__Tareas por hacer__.
1. Responde según el texto sobre derechos humanos y obligaciones:
(a) Según Searle, ¿a qué puede limitarse la obligación en el caso de los derechos negativos?
(b) ¿Frente a quién se tendrían los derechos humanos, según la respuesta que el texto atribuye a Searle?
(c) En el ejemplo del derecho a la educación en México, ¿en quiénes recae la obligación correspondiente?
2. Escribe una continuación del texto sobre derechos humanos y obligaciones que arranque después de su última oración.

__Texto dado__.
* * * *
La segunda de estas dificultades para analizar los derechos humanos como hechos institucionales tiene que ver con su carácter de derechos universales que entrañan obligaciones universales. Searle llama la atención sobre el hecho de que el concepto mismo de “derecho” sólo es significativo en la medida en que implica como contraparte una obligación, la cual, en el caso de los derechos negativos, puede limitarse a la no intervención. Por ejemplo, el derecho de alguien a transitar por un lugar implica la obligación de otras personas de permitírselo y, en caso de que se formule como un derecho negativo, la de no impedírselo. Searle sostiene que sólo tiene sentido hablar de derechos humanos si se puede establecer 1) frente a quién se tienen estos derechos, 2) cuál es el contenido de las obligaciones hacia quien tiene el derecho y 3) por qué la persona frente a la cual se exige el derecho tiene tales obligaciones. Y, según el filósofo norteamericano, que los derechos humanos sean universales implica que guardan correspondencia con obligaciones universales. De manera que la respuesta a la cuestión de frente a quién se tienen los derechos humanos sería: frente a cualquiera, frente a todos los demás seres humanos (Searle 2010, pp. 184-187).

No creo que reconocer que cualquier persona tiene ciertos derechos por el mero hecho de ser humano implique por necesidad suponer que todas las demás personas están obligadas a hacer efectivos esos derechos, como sugiere Searle. Aunque tiene razón cuando afirma que el reconocimiento de que cualquier ser humano posee ciertos derechos conlleva que todos los demás están obligados a abstenerse de violentarlos, esto no quiere decir que dicha obligación universal sea suficiente para que los derechos existan. En otras palabras, es perfectamente posible pensar en ciertos derechos universales cuyo contenido no se agota en las obligaciones universales que les corresponden como contraparte, sino que implican obligaciones adicionales que no son universales y que recaen en ciertas personas y ciertas instituciones en particular. Por ejemplo, en México como en muchas otras naciones se reconoce que cualquiera de sus ciudadanos tiene derecho a recibir educación y que la obligación correspondiente a este derecho recae en distintas personas e instituciones perfectamente identificables, por ejemplo, los padres, ciertas dependencias gubernamentales, etc. El reconocimiento de este derecho implica también que todos los demás miembros de dicha sociedad se abstengan de violentarlo. Sin embargo, las obligaciones que conlleva este derecho no se reducen a la abstención de todos los miembros de la sociedad de intervenir con él, sino que abarcan también las obligaciones positivas de sus familiares más cercanos y de dependencias gubernamentales, entre otros. No veo por qué la relación entre los derechos de los miembros de una sociedad particular y las obligaciones correspondientes tenga que ser distinta de la que rige entre los derechos universales y las obligaciones que los acompañan. Creo que es perfectamente posible reconocer derechos humanos universales sin tener que suponer que el contenido de las obligaciones correspondientes es el mismo para todas las personas.
* * * *
__Bloque de datos__.
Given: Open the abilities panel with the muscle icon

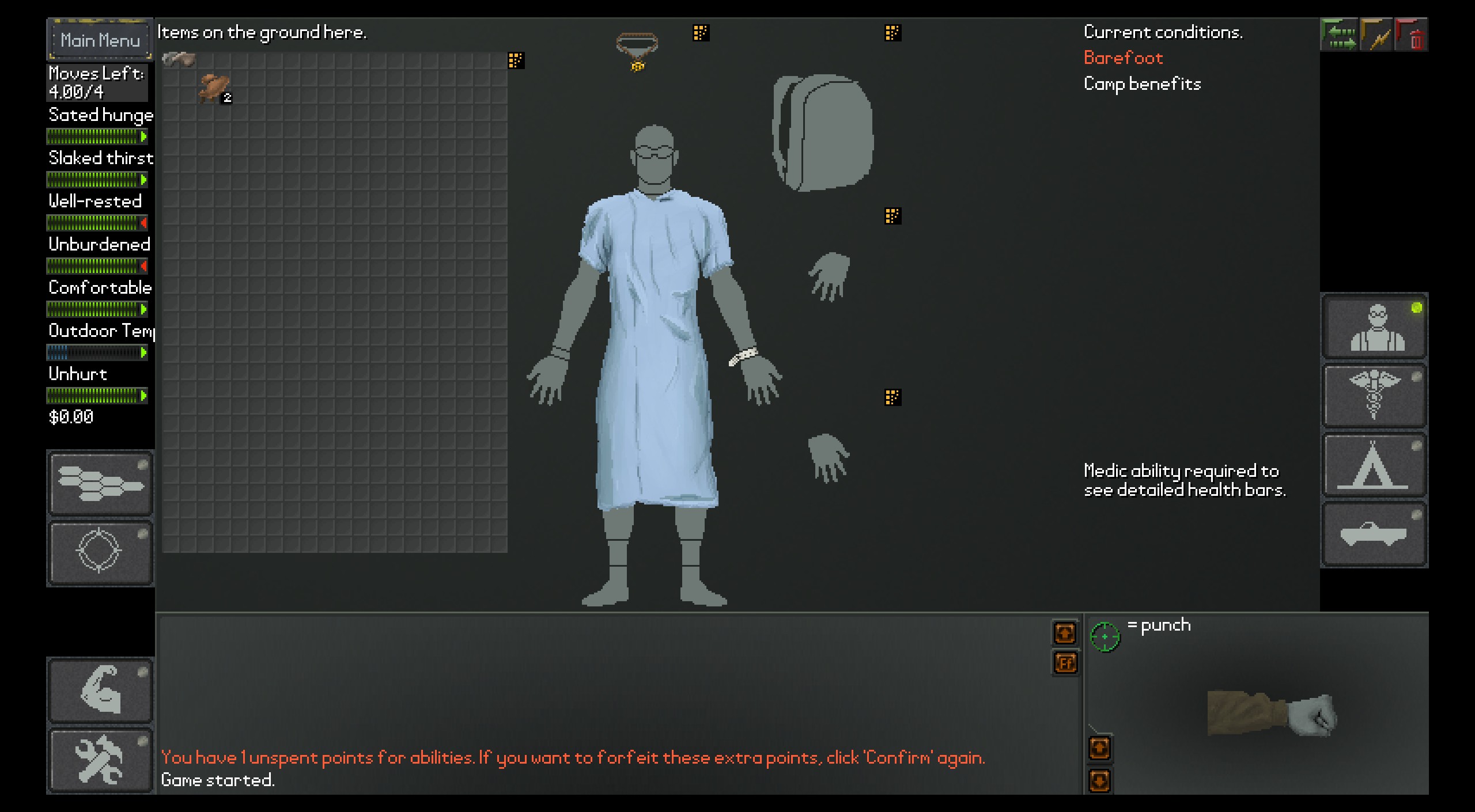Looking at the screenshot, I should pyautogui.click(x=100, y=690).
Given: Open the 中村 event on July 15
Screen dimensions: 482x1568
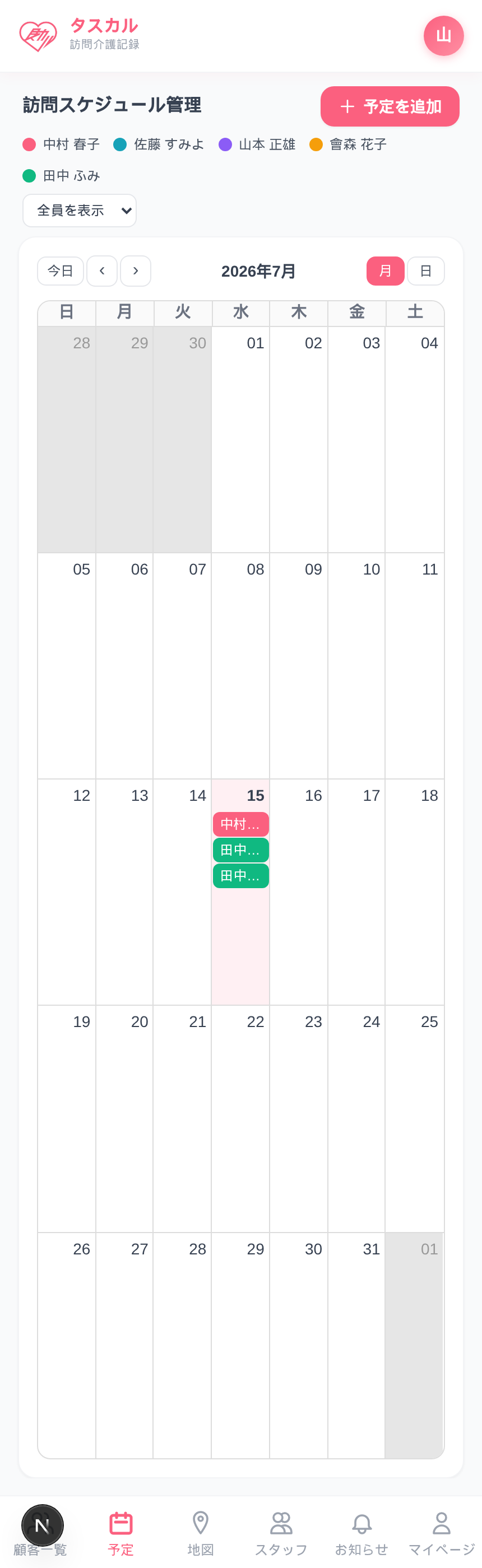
* * * *
__Las respuestas__.
1.
(a) A la no intervención.
(b) Frente a cualquiera, frente a todos los demás seres humanos.
(c) En distintas personas e instituciones perfectamente identificables, por ejemplo, los padres y ciertas dependencias gubernamentales.

2.
De acuerdo con lo anterior, se puede sostener con Searle que los derechos universales guardan correspondencia con obligaciones universales de abstenerse de intervenir en su violación. Sin embargo, el contenido de las obligaciones correspondientes a un derecho que se reconoce como universal no se reduce a esta exigencia universal de no intervenir en su violación. Por el contrario, a esta obligación universal se pueden sumar otras obligaciones dirigidas hacia personas o instituciones específicas, y ello sin menoscabo del carácter universal del derecho. De la misma manera, si sólo es permisible hablar de derechos humanos en la medida en que se puede establecer el fundamento de las obligaciones correspondientes, hay que distinguir las razones por las cuales todas las personas están obligadas a abstenerse de infringir los derechos humanos de los demás, de las razones por las que ciertas personas o instituciones específicas tienen obligaciones que van más allá de la mera abstención, como es el caso de las obligaciones de los Estados de hacerlos respetar y de garantizar las condiciones para su ejercicio tal y como se estipulan en la Carta Internacional de Derechos Humanos, en particular en los dos pactos internacionales.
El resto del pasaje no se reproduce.